Non è vero, ma se tutti i giornali e tutte le televisioni lo dicono il popolo bue sicuramente se ne convincerà e non punterà più sul cavallo perdente. Poi, tardivamente, qualcuno comincia a dare sommessi segni di resipiscenza, come fa il Fatto, che il giorno successivo al suo titolo delirante “Pd e Cinquestelle uniti vincono le destre unite perdono” con una virata di 180 gradi riconosce: “I numeri: altro che sconfitta populista e vittoria moderata”. Ma il giorno prima i numeri non li avevano visti? Continua invece a non vederli l’inviata della tv di Stato, pagata coi soldi pubblici – nel corso del telegiornale di rai News 24 alle ore 11 del 6 ottobre, per la precisione – ribadiva ai telespettatori paganti il canone la “disfatta” della Lega. Non dei Cinquestelle ma della Lega. E anche se e quando si rinuncerà a mistificare la realtà e ci si adatterà all’idea che la politica non consiste nel far pervenire dossier alla magistratura non è detto che si riconoscano le regole del gioco democratico.
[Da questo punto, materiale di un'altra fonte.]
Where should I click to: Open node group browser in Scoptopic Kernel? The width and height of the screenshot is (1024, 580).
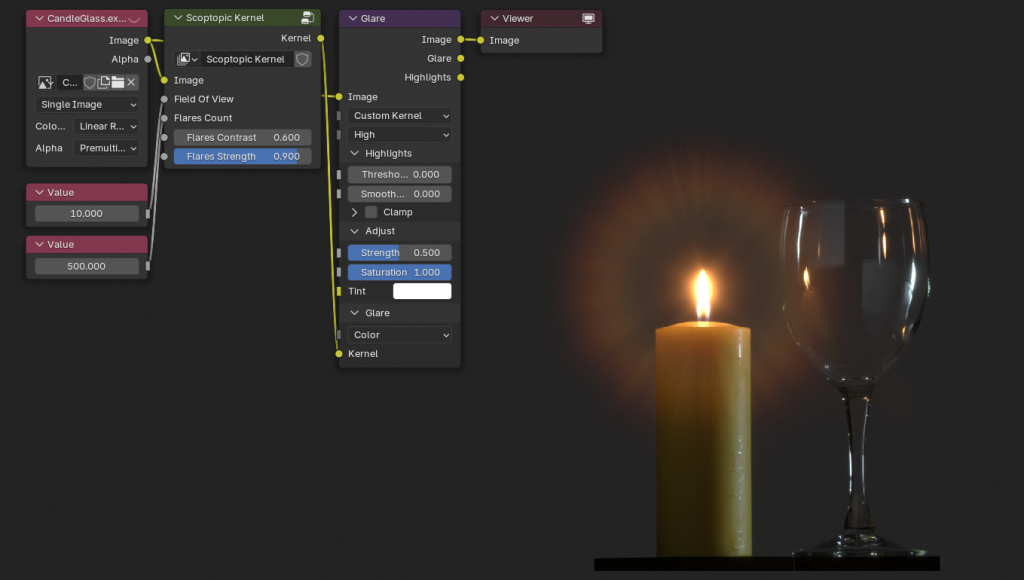pyautogui.click(x=187, y=59)
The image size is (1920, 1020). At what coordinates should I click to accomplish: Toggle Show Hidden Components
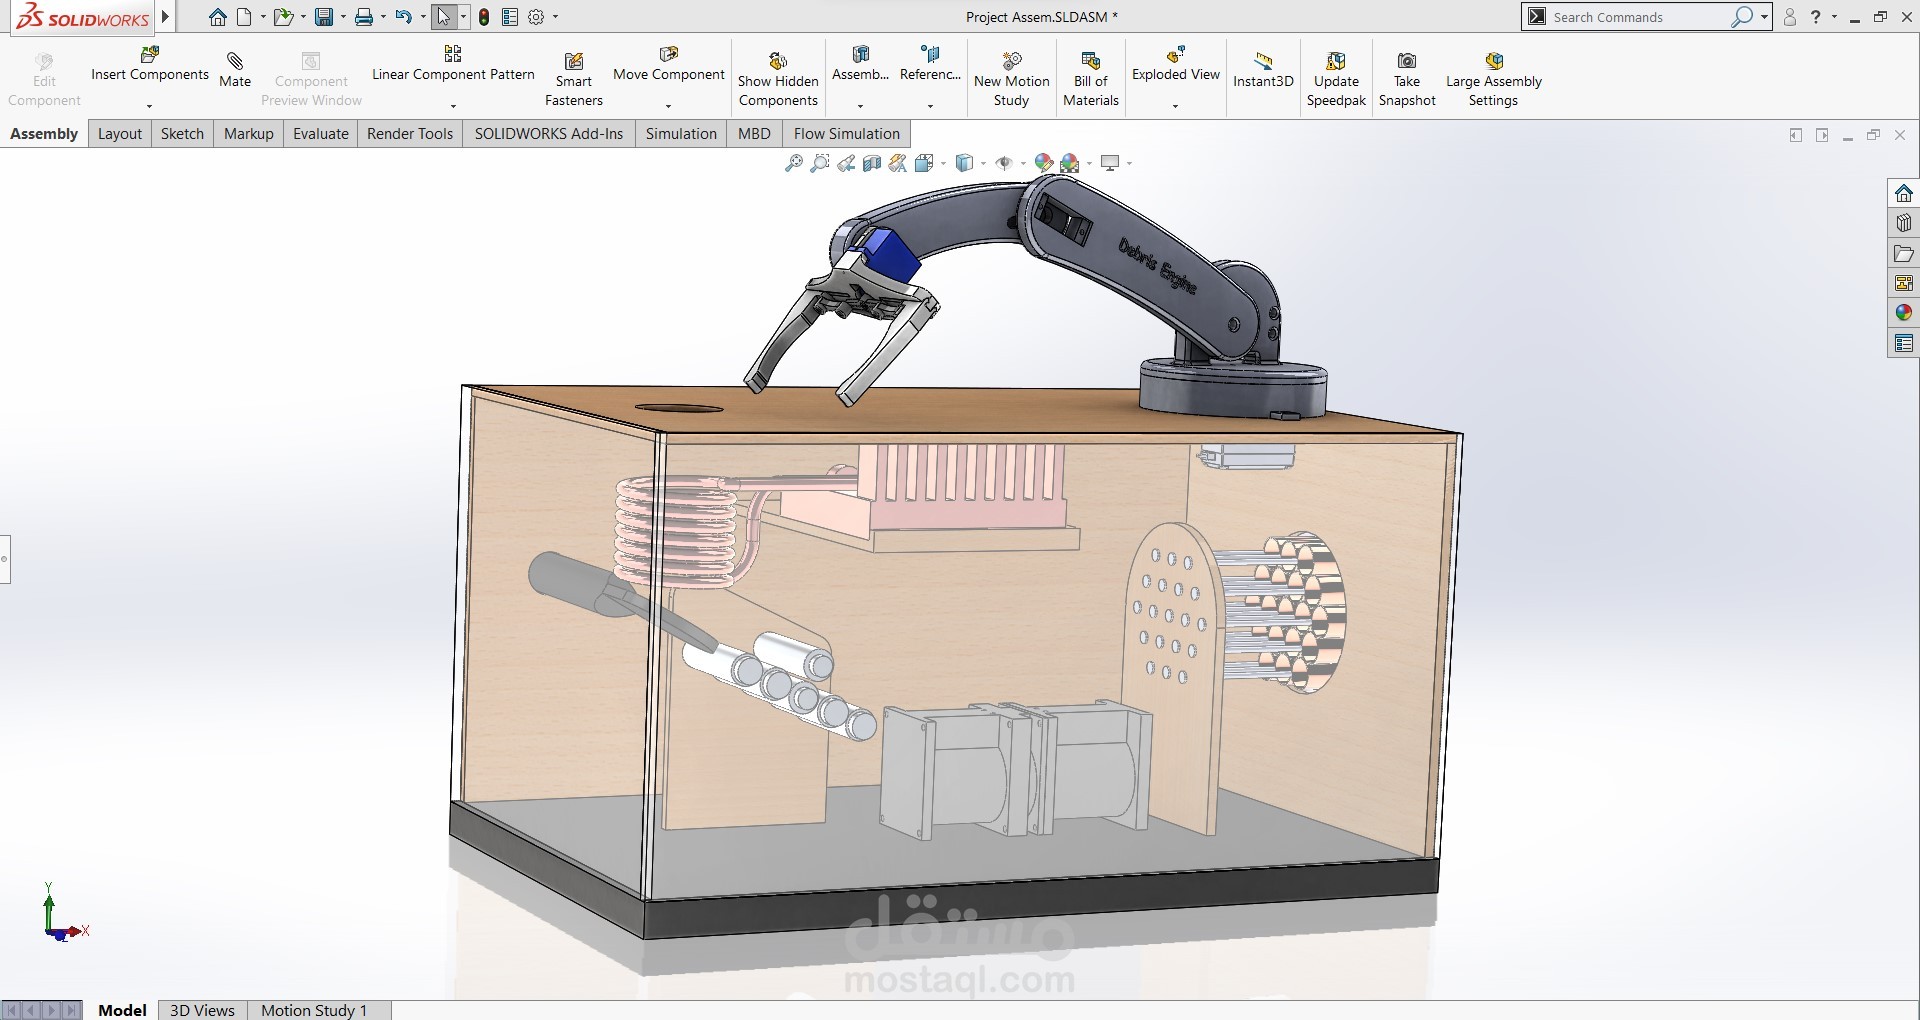[x=777, y=75]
Lo dice con rassegnazione Brambilla, il direttore del Quotidiano nazionale: il centrodestra è maggioranza e vincerà le elezioni politiche ma non potrà mai governare. Come dire, le cose potranno andare in qualunque modo ma qualche espediente perché al governo rimangano i compagni si troverà sempre. E per non farla troppo complicata meno gente va a votare meglio è.
Per concludere mi concedo una riflessione, al di là dei dati numerici di per sé eloquenti. Che i Cinquestelle sarebbero scomparsi era ovvio, così come era ovvio l’abbaglio dei sondaggisti che li davano al 18%: la statistica, che pure proprio in Italia aveva emesso i primi vagiti, da noi versa ancora in un’infanzia imbambolata. Per capire dove sono finiti i loro voti non è necessario scomodare Gauss: gli elettori grillini della prima ora erano gente non insoddisfatta ma arrabbiatissima e com’era prevedibile per lo più non sono andati a votare. Una parte di loro hanno cercato una sponda in Fratelli d’Italia, che se sono cresciuti non è stato a spese della Lega come dicono in tanti minus habentes; una quota sparuta è andata dietro al nasino incipriato di Giuseppi e il resto intende difendere coi denti il reddito di cittadinanza. Che il Pd si sia rinfrancato e sia addirittura cresciuto è una gigantesca bufala. E infine dovrebbe essere accertato con una seduta psicoanalitica cosa ci possa incastrare in questa faccenda il sovranismo e perché ne sarebbe uscito sconfitto. L’unica cosa seria che poteva esser detta, e che nessuno ha detto, è che tanti elettori non dico no-vax – che sono quattro gatti e per stupidità fanno il paio coi fanatici del vaccino – ma giustissimamente critici verso il green pass, che non serve a nulla ed è supinamente accettato da tutti gli schieramenti politici, si sono rifiutati di andare a votare. Last but not least: avrebbe vinto il partito di Draghi! non c’è limite né decenza nel servilismo.